風になびく稲穂のような美しい髪、細身ながら引き締まった体躯。

 

その神らしく整った面頬に浮かぶ酷薄とした表情を見て誰が今の彼をあのヘルメスだと思うだろうか。

 

常に飄々としていて、愉快犯を隠さない陽気で勝手な神。それがオラリオにおける伝令神ヘルメスだ。

 

しかし今の彼が浮かべる表情はそんな普段の彼からは程遠いものだった。
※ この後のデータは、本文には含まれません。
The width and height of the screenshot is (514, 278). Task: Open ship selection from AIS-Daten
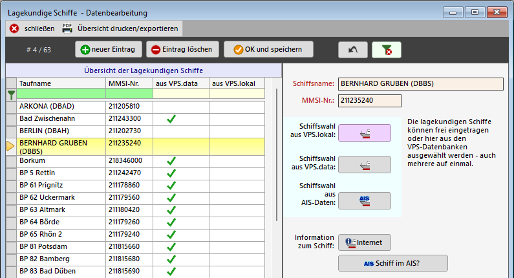[x=365, y=200]
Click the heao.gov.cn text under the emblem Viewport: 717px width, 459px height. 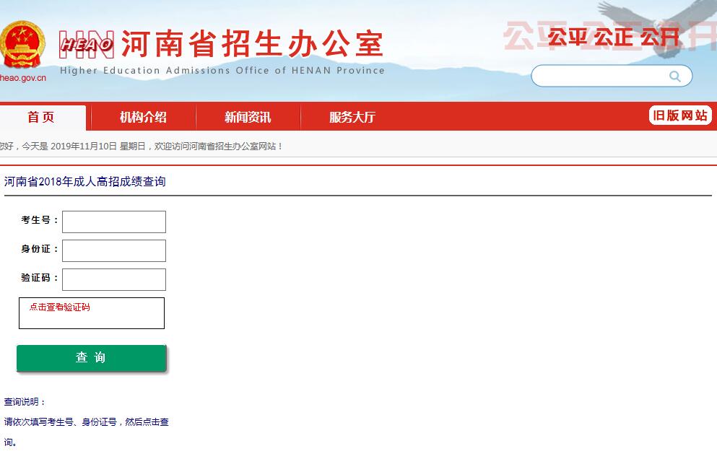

凄絶なまでの苛立ちと怒り、アスフィですら知らない怒れる神の貌がそこにはあった。

 

彼の視線は都市の端、ちょうどダイダロス通りがある方に向けられて止まっている。

 

彼が見出した二人の英雄候補。

 

ゼウスとヘラの残り火であるあの兄弟こそ救世を成し遂げる最後の英雄になり得る英雄の器だとヘルメスは確信している。

 

だからこそ、こんな所でその輝きに翳りが見えてしまうことは許容できなかった。

 

異端の怪物をかばったことで当代最強の英雄たるアルの名声と立場は失墜しかけている。

 

そして弟もそんなことを兄に背負わせた罪悪感でその魂の輝きを曇らせつつある。

 

そんなこと容認できるはずがない。

 

誰に宣言するまでもなくヘルメスの神意はここに確たるものとして固まった。

 

どんな手を使ったとしても必ず再起させる。

 

──────たとえ、結果として英雄と少年の決断を踏みにじることになったとしても。

 

 

 

 

 

 

 

 

 

 

 

 

 

 

············こんなに幸せでいいのか、俺?

 

まだ事を起こす前だってのにこの空気感だけで色々爆発してランクアップとかしてしまいそうだぞ········?

 

このままこの空気の中でゆっくりしていたいけどそうもいかねえなぁ。

 

名残惜しいけどアミッドに詫びいれてリューに根回ししておいたし、そろそろベル達のとこ行くか。

 

 

 

 

 

 

 

 

 

────────────────────────────────────────────────────────────────────────────────────────

 

 

 

 

アルがゼウスとヘラの系譜だと異端児編前から知っていたのはヘルメス、フレイヤ、オッタル、リューくらい。

 

 

 

描写する機会が中々ないけどアルはヘスティア(弟の主神)とアスifでのアストレア(自分の主神)以外のギリシャ系女神にはかなりかしこまった口調だったりするよ。

 

なのでアルテミスやデメテル、あとアフロさんに対しても一応へりくだる。

 

その代わりにウラノス以外のギリシャ系男神には大体キツいよ。

 

 

 

 

 

 

【強くなる前にアル・クラネルを殺害しよう!!】

なんかめちゃめちゃ強い過去編ボス「殺す!!」

 

ショタアル「じゃあ逃げるわ」

 

なんかめちゃめちゃ強い過去編ボス「えぇ」

 

時系列が前であればあるほど曇らせ関係で焦っていないのでこれはあんまり美味しくないと判断した時点でガン逃げしますので逃げられないように事前に人質でも取りましょう、相打ちを狙ってきます

 

【殺せる確率】

人質≫足手まといあり>初見のデバフを掛けまくる>格上が単純に物理で殴る>数の暴力≫≫≫≫暗殺

 

 

【最終的な強さ】

静穏アル≧古代アル>女帝アル(tsフレイヤF)≫アストレアアル>本編アル>アミッド√>聖女アルちゃん

 

静穏は本編の上位互換

女帝は本編からベル要素を抜いて最適化

アミッド√はバフに全振りした魔法剣士

聖女アルちゃんは死なないヒーラー

 

精神性が歪めば歪むほど強くなりますが古代は例外。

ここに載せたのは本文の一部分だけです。